> [TASK DIRECTIONS]:
In the material below, find every line containing "beside" and copy that line.

> [DATA EXTRACT]:
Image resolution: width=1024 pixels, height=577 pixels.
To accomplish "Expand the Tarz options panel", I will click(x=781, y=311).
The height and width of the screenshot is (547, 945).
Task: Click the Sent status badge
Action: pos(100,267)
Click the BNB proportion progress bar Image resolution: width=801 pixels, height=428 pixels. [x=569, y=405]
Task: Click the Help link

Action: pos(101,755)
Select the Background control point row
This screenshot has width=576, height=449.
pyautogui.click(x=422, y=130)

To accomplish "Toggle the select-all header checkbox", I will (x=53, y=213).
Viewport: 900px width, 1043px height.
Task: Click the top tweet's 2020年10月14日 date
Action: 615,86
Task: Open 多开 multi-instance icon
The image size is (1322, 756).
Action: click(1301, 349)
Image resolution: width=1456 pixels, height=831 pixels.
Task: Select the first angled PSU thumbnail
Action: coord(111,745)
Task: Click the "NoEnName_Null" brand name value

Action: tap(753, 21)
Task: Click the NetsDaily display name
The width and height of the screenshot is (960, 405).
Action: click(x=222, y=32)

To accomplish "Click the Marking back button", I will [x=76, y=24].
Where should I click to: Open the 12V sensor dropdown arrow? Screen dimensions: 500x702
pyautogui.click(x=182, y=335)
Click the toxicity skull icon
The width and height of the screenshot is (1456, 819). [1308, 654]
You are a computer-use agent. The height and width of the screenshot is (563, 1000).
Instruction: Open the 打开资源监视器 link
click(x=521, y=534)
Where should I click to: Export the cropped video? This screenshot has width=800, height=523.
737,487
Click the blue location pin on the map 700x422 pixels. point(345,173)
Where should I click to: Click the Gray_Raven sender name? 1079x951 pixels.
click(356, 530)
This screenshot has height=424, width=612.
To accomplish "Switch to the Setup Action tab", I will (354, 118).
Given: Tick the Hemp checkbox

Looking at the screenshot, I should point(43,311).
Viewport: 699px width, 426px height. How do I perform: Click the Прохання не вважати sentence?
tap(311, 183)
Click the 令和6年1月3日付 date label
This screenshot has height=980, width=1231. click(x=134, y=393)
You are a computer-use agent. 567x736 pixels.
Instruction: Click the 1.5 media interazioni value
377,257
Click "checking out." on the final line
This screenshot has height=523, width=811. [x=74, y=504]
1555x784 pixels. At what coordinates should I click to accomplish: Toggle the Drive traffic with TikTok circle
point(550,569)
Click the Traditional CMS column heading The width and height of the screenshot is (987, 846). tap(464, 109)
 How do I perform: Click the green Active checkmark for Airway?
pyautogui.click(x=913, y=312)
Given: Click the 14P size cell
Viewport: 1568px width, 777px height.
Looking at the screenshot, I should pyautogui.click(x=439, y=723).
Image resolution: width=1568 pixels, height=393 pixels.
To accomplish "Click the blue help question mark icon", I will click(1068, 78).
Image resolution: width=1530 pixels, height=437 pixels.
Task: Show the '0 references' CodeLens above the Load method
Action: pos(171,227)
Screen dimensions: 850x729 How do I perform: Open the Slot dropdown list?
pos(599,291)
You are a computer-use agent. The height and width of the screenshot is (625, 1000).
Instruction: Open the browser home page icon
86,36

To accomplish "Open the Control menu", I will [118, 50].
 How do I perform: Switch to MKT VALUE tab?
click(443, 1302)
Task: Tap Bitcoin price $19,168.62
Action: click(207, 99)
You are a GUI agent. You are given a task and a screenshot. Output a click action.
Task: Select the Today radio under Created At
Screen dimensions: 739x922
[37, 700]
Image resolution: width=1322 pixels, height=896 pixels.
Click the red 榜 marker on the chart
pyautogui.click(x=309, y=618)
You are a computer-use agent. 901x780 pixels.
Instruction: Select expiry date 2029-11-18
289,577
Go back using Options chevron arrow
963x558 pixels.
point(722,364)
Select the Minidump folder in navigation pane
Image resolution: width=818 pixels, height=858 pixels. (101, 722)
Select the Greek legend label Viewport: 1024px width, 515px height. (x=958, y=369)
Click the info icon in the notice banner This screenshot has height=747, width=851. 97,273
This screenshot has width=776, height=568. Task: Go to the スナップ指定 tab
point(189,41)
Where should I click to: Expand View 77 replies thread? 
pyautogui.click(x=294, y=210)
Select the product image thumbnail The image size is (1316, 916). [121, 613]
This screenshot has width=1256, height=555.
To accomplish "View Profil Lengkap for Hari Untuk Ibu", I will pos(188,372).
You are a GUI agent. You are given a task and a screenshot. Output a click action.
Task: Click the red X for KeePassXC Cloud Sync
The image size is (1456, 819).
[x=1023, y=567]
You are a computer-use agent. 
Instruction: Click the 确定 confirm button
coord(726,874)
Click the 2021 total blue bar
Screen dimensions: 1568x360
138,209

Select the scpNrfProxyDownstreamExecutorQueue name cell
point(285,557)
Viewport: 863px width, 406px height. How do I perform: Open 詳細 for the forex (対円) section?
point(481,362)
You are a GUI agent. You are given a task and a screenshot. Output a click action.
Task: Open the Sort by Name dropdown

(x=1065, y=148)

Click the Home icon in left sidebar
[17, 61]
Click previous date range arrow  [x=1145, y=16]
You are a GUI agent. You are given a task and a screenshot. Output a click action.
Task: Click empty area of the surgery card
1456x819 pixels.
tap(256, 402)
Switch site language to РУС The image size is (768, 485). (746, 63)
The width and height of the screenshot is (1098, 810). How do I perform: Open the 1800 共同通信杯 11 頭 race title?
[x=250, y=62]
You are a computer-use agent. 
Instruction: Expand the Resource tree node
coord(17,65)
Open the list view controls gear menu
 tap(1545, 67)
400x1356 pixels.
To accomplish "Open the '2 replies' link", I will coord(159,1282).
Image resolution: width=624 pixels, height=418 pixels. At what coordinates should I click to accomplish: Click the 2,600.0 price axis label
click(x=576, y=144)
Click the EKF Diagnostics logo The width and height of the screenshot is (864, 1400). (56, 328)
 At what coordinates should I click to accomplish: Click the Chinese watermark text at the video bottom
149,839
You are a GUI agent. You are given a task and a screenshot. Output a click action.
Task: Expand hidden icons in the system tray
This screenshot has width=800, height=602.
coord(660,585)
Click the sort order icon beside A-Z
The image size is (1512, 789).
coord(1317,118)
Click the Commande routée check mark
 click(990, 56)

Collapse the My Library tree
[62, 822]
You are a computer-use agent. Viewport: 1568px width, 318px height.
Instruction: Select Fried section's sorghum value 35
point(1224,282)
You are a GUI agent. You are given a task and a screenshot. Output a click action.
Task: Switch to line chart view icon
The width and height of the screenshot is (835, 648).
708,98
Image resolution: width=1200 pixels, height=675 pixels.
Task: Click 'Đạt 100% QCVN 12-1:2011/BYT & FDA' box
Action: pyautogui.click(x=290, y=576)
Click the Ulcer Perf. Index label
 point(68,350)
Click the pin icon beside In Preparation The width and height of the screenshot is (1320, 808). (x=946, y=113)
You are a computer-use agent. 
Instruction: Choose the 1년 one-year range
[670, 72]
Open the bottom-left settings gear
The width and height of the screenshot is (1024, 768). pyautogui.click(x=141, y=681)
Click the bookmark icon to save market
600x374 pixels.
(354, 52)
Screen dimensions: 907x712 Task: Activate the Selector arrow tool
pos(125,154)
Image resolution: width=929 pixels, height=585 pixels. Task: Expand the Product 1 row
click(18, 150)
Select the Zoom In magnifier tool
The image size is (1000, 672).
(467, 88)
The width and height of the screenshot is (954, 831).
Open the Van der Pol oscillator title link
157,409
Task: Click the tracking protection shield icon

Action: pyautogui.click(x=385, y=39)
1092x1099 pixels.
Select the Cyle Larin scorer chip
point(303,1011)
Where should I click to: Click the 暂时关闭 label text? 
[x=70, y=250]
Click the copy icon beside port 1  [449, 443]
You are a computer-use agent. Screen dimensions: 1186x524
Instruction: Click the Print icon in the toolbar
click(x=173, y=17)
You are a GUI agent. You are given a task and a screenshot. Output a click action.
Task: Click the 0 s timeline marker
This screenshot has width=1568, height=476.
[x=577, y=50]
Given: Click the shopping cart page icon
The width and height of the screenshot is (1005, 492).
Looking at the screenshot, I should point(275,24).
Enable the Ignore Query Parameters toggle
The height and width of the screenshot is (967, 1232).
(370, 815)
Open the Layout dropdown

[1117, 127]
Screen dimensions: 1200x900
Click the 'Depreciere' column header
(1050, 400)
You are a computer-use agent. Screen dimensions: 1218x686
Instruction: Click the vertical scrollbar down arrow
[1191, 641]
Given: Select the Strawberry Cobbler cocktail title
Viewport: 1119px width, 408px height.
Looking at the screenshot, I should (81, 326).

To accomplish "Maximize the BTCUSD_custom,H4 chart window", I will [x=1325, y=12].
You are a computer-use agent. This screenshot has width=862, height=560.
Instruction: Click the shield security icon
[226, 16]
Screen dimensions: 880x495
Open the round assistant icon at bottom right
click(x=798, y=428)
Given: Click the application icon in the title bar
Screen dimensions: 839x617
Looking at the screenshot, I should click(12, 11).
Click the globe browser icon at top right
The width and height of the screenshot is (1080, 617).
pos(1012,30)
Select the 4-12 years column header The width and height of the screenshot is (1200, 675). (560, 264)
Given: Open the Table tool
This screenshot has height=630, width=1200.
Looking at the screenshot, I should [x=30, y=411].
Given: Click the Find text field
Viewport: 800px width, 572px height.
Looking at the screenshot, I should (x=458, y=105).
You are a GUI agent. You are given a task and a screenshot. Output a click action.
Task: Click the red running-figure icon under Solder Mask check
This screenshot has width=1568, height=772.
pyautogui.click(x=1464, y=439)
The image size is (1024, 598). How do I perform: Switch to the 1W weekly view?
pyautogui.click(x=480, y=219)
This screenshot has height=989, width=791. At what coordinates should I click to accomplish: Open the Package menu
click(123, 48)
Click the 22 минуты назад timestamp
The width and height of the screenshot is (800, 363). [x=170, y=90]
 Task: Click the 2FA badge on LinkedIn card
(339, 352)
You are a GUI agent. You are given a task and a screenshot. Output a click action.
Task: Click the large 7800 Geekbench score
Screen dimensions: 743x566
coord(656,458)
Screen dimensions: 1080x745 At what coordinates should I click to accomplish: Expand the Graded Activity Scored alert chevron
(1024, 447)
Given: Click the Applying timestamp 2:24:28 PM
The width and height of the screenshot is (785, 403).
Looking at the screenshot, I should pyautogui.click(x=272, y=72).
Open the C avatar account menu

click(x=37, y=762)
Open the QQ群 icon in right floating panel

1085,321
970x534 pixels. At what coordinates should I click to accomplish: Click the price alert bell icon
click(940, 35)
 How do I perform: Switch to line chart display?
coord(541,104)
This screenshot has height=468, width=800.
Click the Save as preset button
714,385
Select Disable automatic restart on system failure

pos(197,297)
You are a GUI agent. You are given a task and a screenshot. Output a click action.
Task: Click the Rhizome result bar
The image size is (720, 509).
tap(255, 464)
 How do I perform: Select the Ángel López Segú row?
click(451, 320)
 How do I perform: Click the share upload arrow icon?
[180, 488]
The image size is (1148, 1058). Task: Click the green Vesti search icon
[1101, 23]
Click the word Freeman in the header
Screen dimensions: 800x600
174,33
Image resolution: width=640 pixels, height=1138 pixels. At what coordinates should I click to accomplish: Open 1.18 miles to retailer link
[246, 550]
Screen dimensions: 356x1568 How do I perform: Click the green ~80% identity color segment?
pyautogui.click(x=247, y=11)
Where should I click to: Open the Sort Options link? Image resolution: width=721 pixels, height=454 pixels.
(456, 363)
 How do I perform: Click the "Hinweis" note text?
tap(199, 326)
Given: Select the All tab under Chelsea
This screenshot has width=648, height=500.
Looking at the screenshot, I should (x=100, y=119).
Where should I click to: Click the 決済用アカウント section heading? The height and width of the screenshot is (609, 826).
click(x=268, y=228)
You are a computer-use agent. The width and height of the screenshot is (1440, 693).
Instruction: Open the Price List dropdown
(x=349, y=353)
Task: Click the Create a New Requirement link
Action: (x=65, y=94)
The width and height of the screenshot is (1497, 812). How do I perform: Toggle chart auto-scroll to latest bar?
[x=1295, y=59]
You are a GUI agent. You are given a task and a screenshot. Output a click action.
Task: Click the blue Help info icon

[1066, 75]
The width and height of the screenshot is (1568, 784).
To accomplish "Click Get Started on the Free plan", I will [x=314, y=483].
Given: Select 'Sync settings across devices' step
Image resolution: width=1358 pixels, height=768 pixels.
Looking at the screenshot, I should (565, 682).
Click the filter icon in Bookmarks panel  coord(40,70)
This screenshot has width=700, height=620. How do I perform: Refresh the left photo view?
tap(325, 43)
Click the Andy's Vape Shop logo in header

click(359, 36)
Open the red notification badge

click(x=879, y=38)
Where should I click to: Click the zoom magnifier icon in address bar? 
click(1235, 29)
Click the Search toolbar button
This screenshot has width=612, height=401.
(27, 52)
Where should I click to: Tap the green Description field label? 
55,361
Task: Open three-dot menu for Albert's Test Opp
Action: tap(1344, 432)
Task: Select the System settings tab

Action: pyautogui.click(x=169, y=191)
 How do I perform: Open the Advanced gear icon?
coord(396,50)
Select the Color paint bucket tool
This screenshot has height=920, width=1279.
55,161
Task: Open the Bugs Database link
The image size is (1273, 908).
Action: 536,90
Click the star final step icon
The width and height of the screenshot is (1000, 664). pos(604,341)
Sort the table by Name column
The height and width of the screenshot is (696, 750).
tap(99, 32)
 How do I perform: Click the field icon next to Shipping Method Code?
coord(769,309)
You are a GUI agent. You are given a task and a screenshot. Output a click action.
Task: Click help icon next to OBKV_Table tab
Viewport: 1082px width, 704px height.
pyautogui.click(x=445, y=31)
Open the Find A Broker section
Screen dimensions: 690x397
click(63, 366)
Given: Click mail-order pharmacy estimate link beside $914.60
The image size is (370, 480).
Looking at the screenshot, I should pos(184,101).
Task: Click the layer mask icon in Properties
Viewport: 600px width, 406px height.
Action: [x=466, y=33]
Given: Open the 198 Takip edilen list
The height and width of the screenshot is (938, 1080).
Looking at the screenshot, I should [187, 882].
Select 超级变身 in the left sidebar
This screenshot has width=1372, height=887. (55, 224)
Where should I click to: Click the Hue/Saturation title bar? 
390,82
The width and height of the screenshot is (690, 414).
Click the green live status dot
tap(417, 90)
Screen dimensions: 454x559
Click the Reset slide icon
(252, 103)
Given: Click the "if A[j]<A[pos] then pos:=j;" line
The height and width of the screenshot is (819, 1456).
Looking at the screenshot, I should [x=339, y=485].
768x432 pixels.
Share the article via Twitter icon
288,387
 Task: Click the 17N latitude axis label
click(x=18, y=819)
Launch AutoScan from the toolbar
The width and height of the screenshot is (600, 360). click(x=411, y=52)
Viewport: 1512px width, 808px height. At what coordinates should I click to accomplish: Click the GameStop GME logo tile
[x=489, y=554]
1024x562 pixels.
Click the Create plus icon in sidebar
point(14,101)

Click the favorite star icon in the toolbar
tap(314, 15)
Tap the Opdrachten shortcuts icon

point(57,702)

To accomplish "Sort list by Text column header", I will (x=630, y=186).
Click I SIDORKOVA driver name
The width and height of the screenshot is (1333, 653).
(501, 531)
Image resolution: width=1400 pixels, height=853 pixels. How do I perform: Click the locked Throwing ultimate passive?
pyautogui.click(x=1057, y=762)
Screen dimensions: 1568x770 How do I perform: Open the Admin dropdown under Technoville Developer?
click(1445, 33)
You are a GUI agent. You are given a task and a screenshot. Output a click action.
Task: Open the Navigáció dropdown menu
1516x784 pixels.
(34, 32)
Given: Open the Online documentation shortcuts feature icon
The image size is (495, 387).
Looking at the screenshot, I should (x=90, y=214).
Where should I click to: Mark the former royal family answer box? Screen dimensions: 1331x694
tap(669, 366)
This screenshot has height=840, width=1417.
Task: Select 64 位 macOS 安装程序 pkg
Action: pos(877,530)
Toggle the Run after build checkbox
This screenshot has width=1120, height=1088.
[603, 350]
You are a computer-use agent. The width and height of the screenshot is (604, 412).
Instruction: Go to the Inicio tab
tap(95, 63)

> [TASK OUTPUT]:
Click the sort order icon beside A-Z
Click the pin icon beside In Preparation The width and height of the screenshot is (1320, 808). (x=946, y=113)
Click the copy icon beside port 1  [449, 443]
Given: Click mail-order pharmacy estimate link beside $914.60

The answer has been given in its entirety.